While spot container freight rates appear to have peaked, contract rates are expected to go up to reflect the increased costs of sailing round the Cape of Good Hope, according to Vespucci Maritime’s CEO Lars Jensen in the Baltic Exchange’s latest report.
On 2 February, the Shanghai Containerised Freight Index (SCFI) showed that for the third consecutive week, there were rate corrections for the Shanghai-North Europe and Shanghai-Mediterranean trades, which were most affected by the Red Sea crisis.
Shanghai-North Europe rates declined by 5% from the previous week to US$2,723 per TEU, while Shanghai-Mediterranean rates corrected by 4%, to US$3,753 per TEU.
Jensen suggested that European importers might have learnt from the logistical bottlenecks that pushed rates up during the Covid-19 pandemic, as back then, many underestimated the pressure we would see on capacity due to service disruptions.
He wrote: “This time around, it might be a little different. We have already hit the peak of disruptive impact. Vessels that needed extra-long detours to go around Africa have now completed those journeys. The empty container shortfall that could be expected in China likely reached an apex in terms of magnitude already in mid-January. As such, the momentum for rates to spike even further on account of fear of worse to come has waned.
“The other element to keep in mind is that we are in the last week of usual peak run-up to Chinese New Year. Seasonally, rates are supposed to go up and hence the positive momentum on the Pacific comes to some degree from this. In that context it is more remarkable that the Asia-Europe rates are already flatlining – in itself another indication that the disruption of capacity is not as severe as feared.”

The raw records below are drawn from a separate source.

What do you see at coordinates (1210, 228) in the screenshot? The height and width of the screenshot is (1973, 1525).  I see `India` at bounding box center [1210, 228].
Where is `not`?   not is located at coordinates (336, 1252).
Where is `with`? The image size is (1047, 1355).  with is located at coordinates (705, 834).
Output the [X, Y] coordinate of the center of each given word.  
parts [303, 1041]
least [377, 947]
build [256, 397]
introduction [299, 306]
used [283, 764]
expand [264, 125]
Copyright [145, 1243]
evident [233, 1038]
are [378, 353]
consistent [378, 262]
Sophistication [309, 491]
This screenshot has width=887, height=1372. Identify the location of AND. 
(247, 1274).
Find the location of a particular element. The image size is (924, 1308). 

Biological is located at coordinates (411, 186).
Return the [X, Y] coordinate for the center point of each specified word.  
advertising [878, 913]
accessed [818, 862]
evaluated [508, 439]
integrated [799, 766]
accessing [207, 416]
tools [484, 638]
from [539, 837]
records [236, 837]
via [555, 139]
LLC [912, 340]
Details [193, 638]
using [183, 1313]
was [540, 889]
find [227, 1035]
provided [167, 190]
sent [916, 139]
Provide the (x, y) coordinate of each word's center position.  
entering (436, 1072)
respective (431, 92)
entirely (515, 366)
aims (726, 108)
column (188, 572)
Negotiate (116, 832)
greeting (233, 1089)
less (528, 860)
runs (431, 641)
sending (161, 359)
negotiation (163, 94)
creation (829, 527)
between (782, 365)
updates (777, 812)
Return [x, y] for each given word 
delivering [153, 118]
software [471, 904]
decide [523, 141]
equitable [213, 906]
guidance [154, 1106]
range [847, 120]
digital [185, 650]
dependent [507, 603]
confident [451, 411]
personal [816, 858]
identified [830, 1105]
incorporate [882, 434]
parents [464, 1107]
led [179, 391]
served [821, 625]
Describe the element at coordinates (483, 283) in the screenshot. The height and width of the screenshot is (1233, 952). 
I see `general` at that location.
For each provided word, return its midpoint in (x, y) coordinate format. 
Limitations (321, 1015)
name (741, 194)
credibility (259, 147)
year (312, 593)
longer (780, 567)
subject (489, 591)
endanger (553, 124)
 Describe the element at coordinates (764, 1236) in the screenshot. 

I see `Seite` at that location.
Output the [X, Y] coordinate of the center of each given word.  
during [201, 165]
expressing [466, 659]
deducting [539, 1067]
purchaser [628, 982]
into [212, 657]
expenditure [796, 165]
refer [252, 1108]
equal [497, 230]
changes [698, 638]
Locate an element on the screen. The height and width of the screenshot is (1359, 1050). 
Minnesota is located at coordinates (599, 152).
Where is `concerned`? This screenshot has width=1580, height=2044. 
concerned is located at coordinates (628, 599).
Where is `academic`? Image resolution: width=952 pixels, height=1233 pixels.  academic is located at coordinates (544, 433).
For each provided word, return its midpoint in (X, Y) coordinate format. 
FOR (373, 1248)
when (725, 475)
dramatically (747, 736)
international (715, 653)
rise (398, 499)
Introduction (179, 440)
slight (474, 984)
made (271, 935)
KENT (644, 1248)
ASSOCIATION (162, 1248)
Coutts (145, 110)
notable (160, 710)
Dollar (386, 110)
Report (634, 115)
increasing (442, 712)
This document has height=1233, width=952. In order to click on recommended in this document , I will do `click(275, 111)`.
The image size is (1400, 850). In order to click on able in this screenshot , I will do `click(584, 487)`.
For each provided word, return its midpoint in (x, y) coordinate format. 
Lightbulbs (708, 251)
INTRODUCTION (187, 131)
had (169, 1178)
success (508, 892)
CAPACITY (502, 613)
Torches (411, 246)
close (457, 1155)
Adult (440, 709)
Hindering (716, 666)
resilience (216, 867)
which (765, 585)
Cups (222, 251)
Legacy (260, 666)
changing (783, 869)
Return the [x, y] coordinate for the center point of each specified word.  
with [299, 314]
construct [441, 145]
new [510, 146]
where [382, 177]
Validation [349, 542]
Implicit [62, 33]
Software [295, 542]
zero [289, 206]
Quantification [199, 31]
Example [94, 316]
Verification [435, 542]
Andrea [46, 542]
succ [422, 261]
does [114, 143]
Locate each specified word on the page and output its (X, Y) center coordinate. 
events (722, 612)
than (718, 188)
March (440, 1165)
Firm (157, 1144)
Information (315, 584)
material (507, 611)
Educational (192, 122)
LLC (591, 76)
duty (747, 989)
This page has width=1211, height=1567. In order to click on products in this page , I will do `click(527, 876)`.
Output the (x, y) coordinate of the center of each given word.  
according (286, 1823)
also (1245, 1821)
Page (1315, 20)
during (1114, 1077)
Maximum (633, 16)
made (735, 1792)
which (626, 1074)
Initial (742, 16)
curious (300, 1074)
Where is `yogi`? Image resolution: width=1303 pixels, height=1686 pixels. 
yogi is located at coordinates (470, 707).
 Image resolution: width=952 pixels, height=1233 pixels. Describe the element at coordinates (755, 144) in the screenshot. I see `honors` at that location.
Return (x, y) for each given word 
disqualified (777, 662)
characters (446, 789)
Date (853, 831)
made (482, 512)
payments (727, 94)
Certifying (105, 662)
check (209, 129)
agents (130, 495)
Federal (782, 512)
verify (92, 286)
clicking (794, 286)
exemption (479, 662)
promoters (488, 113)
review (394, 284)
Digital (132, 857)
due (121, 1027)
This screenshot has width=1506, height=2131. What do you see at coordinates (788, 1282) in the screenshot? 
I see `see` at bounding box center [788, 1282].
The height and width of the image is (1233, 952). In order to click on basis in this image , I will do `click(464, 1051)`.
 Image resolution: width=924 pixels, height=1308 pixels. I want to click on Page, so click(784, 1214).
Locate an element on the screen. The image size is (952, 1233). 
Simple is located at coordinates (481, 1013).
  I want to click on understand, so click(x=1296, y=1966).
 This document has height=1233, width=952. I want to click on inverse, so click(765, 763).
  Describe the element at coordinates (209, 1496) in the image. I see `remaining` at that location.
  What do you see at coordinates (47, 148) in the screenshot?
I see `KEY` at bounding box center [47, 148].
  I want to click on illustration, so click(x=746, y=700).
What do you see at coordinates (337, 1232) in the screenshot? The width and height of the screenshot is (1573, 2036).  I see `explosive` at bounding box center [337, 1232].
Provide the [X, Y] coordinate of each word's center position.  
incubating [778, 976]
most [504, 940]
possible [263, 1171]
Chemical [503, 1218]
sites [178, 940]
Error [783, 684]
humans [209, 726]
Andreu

Jensen said that rates would not plunge to the lows seen prior to the Red Sea crisis that diverted 90% of Asia-Europe tonnage to the Cape of Good Hope. Liner operators are thus likely to capitalise by hiking contract rates.
He said: “There will be an upwards momentum on new contract rates as these now also need to reflect both the added cost of round-Africa services as well as the sudden strengthening of the supply/demand balance in favour of the carriers.”
Transpacific rates, however, are still holding up. On 2 February, Shanghai-US West Coast gained 13% to US$5,005 per FEU, while Shanghai-US East Coast rose 4% to US$6,652 per FEU.
Jensen explained: “The disruptions hit a much smaller amount of the total US imports, and an obvious way to circumvent the problem is to re-route cargo to US West Coast (the faster route) – in turn acting as a push upwards for rates there.”